__Task description__: Restate the records so that not a single word differs.

__Data listing__:

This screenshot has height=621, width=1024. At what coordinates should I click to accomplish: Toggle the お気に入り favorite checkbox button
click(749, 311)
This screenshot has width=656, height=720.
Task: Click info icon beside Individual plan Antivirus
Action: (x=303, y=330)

__Exercise result__:
This screenshot has height=621, width=1024. At what coordinates should I click to accomplish: Toggle the お気に入り favorite checkbox button
click(749, 311)
This screenshot has width=656, height=720.
Task: Click info icon beside Individual plan Antivirus
Action: (x=303, y=330)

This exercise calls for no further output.